Nisar Majid

Associate

Dr Nisar Majid is an associate at the Policy Practice. He has over 20 years of experience in international research and development, including food security and livelihoods analysis, political economy analysis, diaspora and transnational studies, cash-based programming and organisational reviews and evaluations. He has a special interest in the Somali peoples and areas of the Horn of Africa as well as in the wider diaspora.

Nisar’s early working life was in food security and livelihoods analysis, where he specialised in the household economy analysis (HEA) methodology. He has worked with government and international food security information (and early warning) systems in Ethiopia, Somalia and Kenya, and was regional (East Africa) food security and livelihoods advisor for Save the Children (UK), based in London.

His PhD thesis, completed in 2007, was entitled Livelihoods, Development and the Somali diaspora and was set within a literature on conflict, development and migration. In 2016 he co-authored the book, Famine in Somalia: Competing Imperatives, Collective Failures, 2011-12 (London: Hurst), under a study for Tufts University.
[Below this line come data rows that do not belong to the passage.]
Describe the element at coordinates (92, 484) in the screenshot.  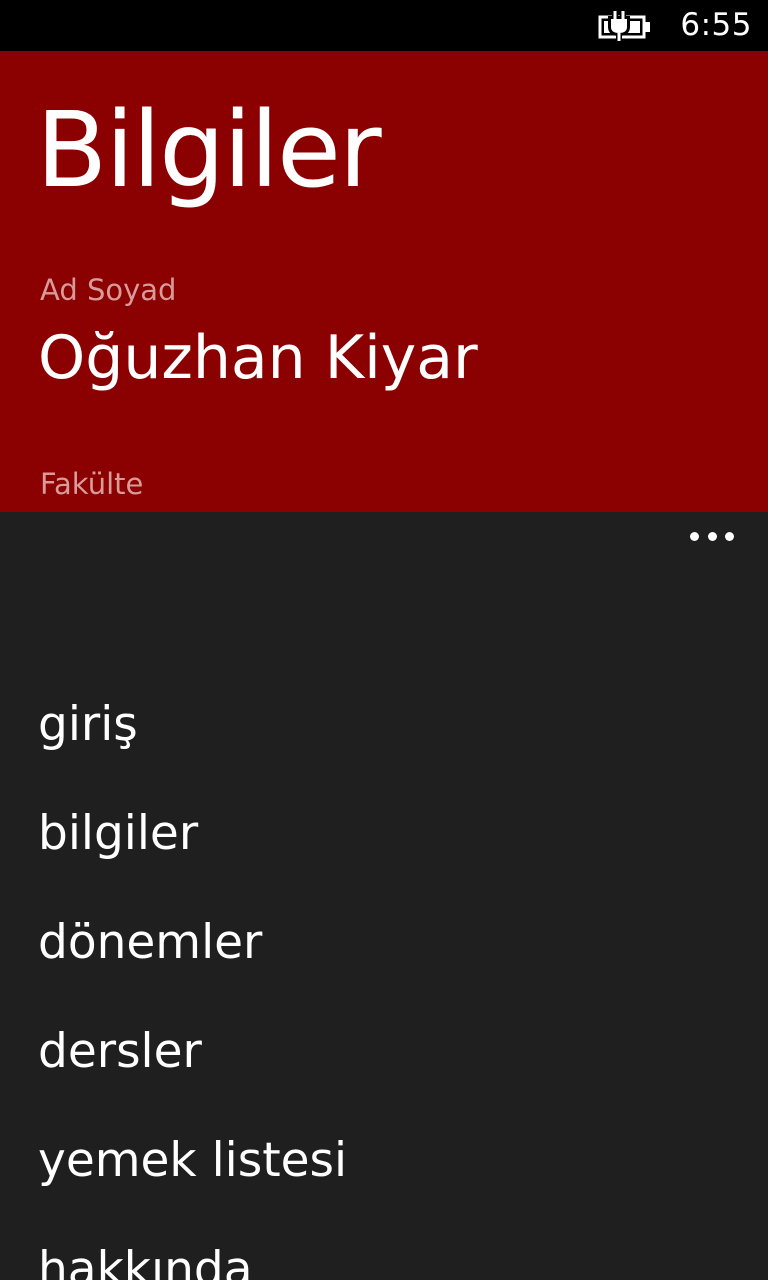
I see `faculty-label: Fakülte` at that location.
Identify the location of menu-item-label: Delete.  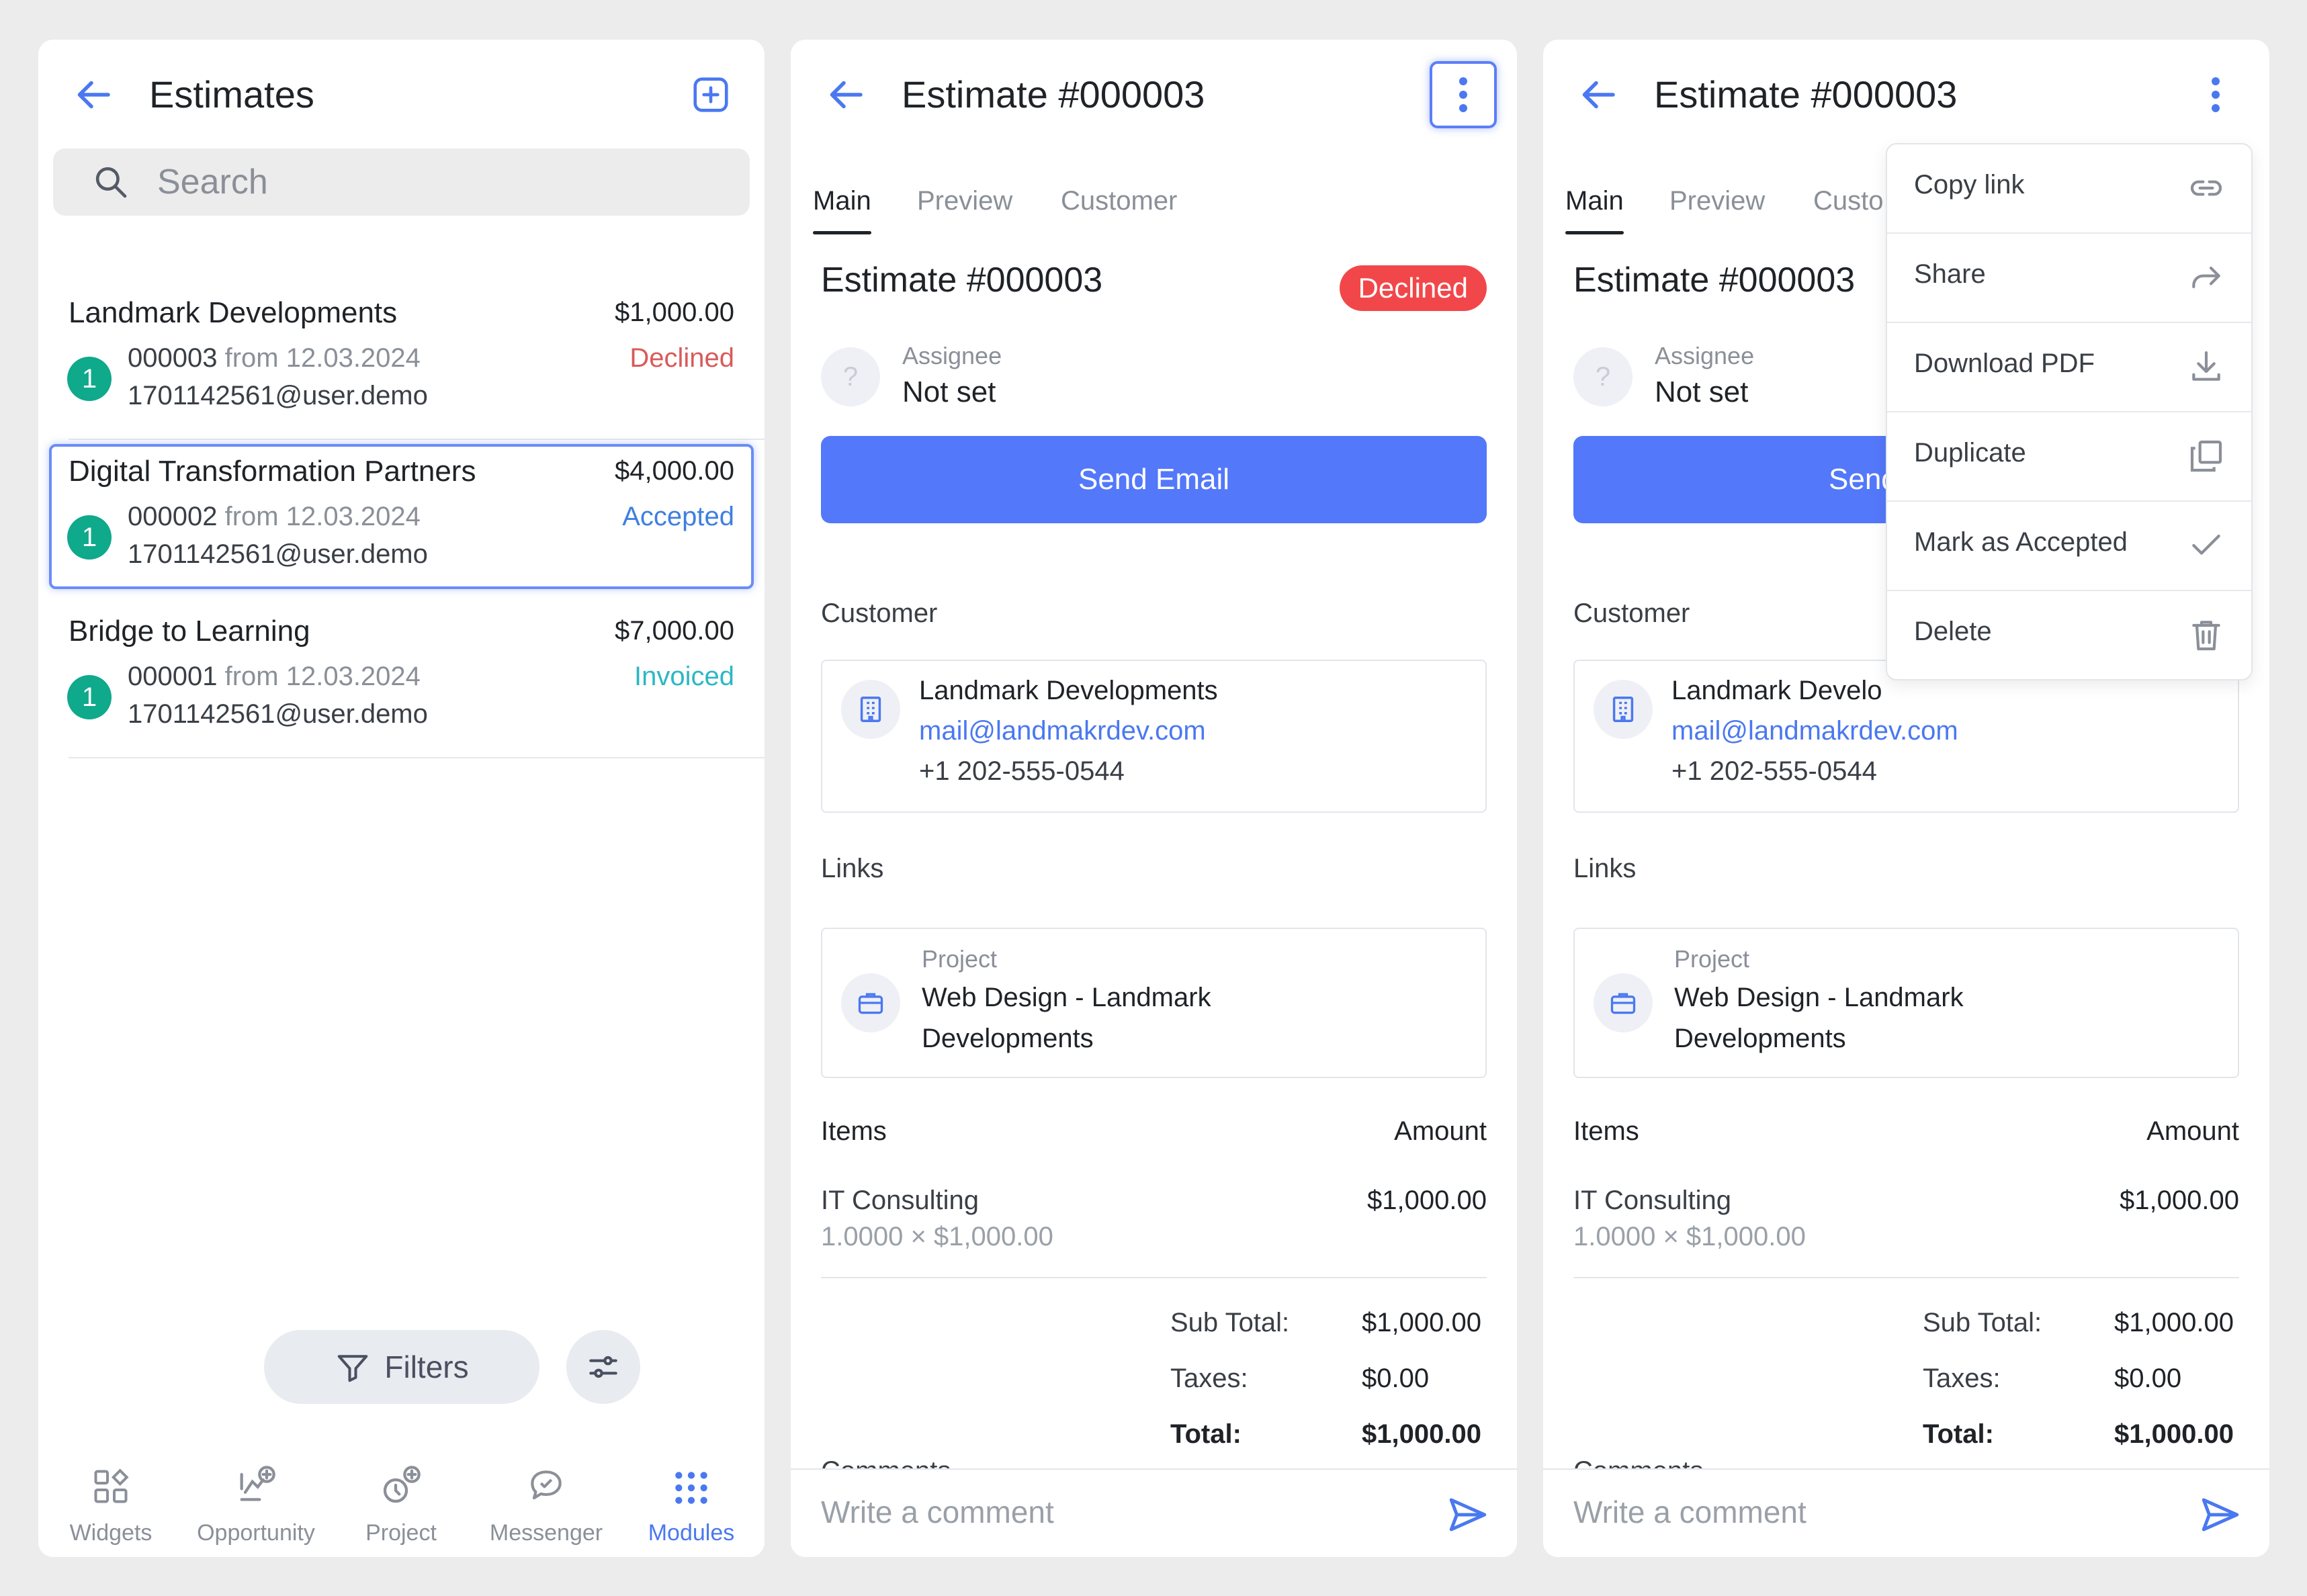
(1953, 632).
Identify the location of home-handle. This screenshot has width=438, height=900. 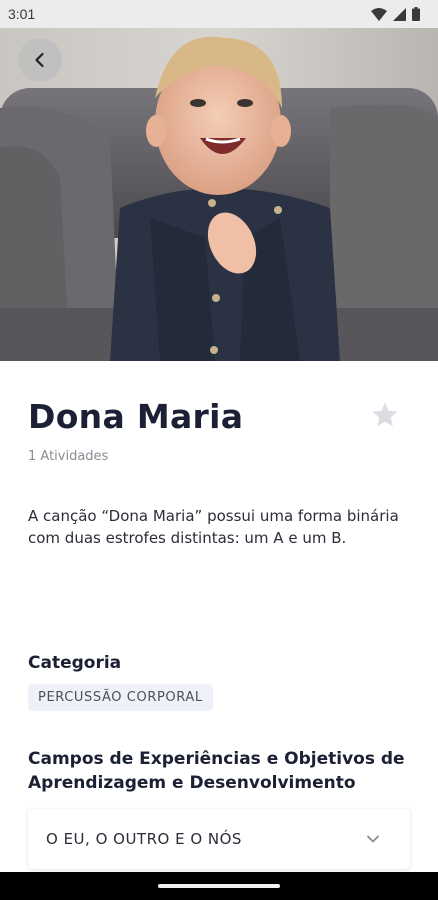
(219, 886).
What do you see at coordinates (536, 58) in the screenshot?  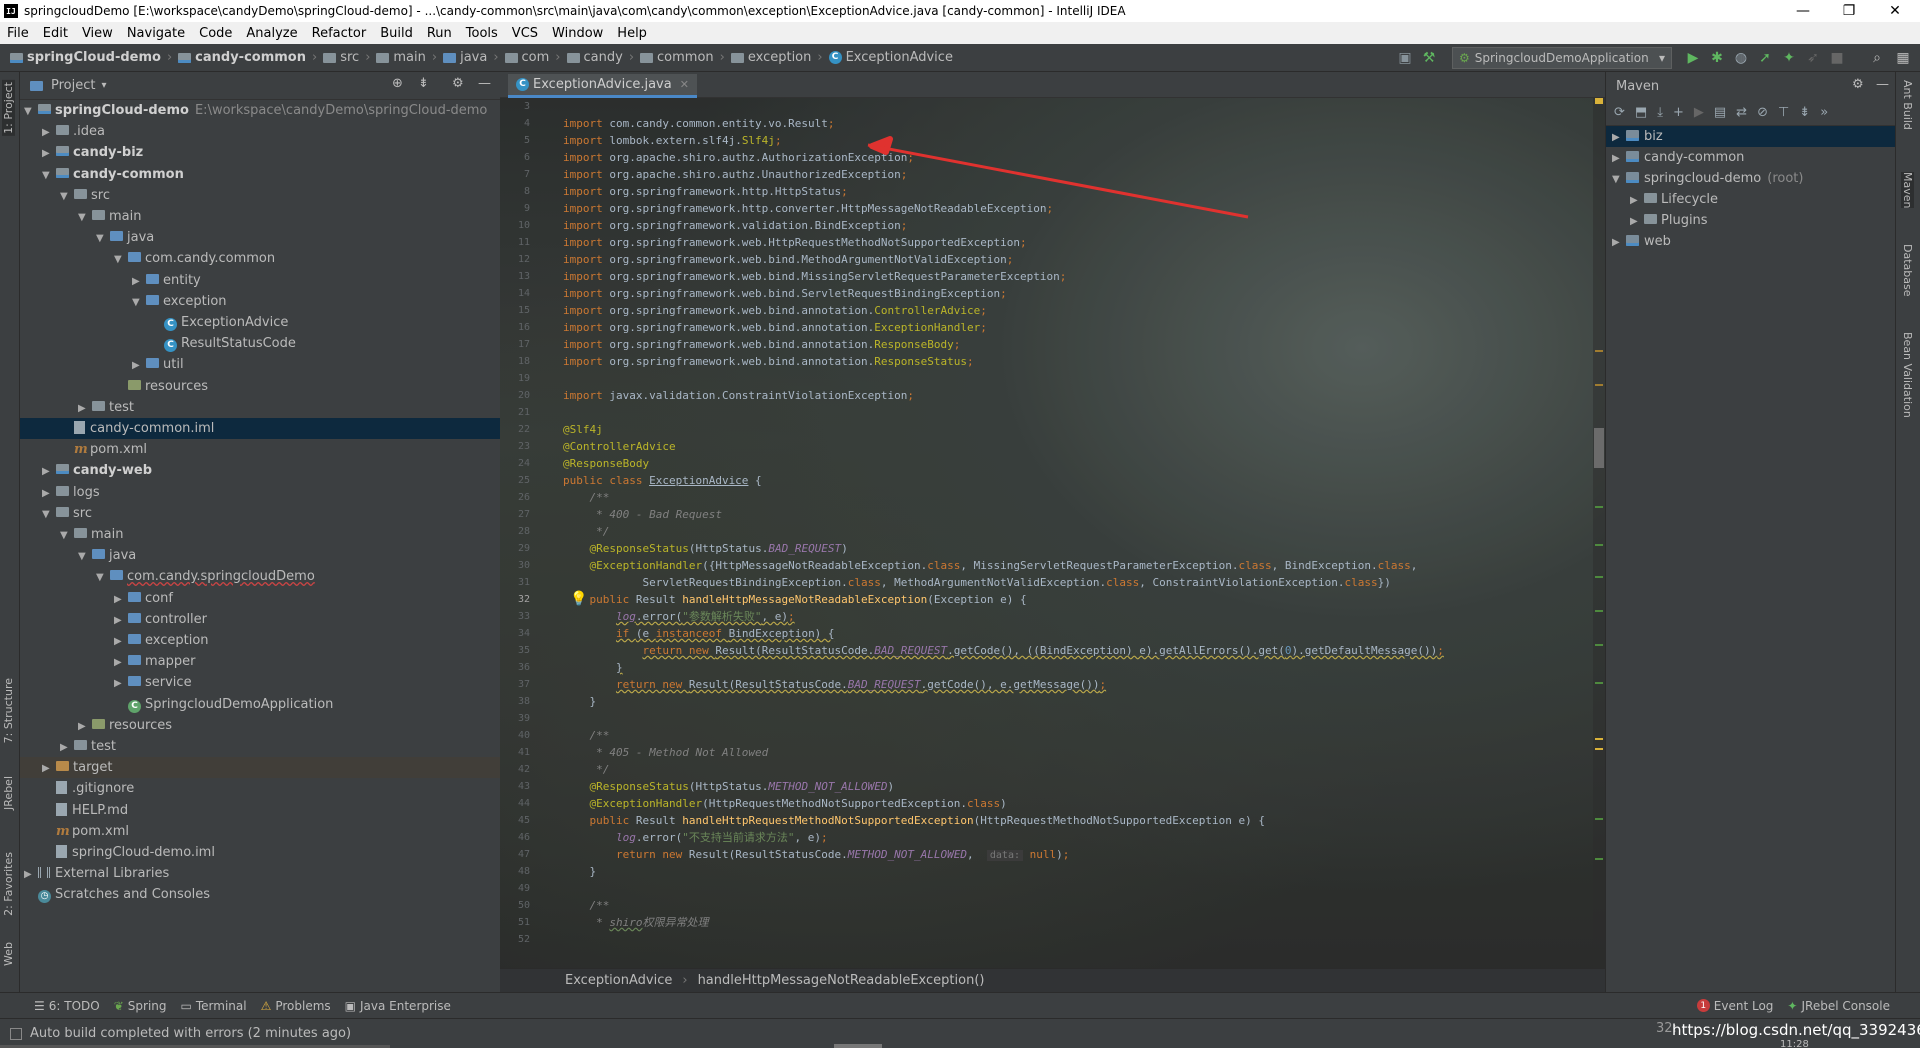 I see `breadcrumb-item: com` at bounding box center [536, 58].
He has been involved in a variety of organisational and technical reviews and evaluations for a range of international agencies, including the European Union, the UK Department for International Development (now FCDO), United Nations Agencies, the International Committee of the Red Cross, the International Federation of the Red Cross & Red Crescent, and many other non-Governmental Organisations. He has conducted studies for the Rift Valley Institute (RVI), the Overseas Development Institute (ODI) and Chatham House.

He was Research Director for the LSE Conflict Research Programme for 3 years (2018-21), a 5-country research programme where he led the Somalia portfolio.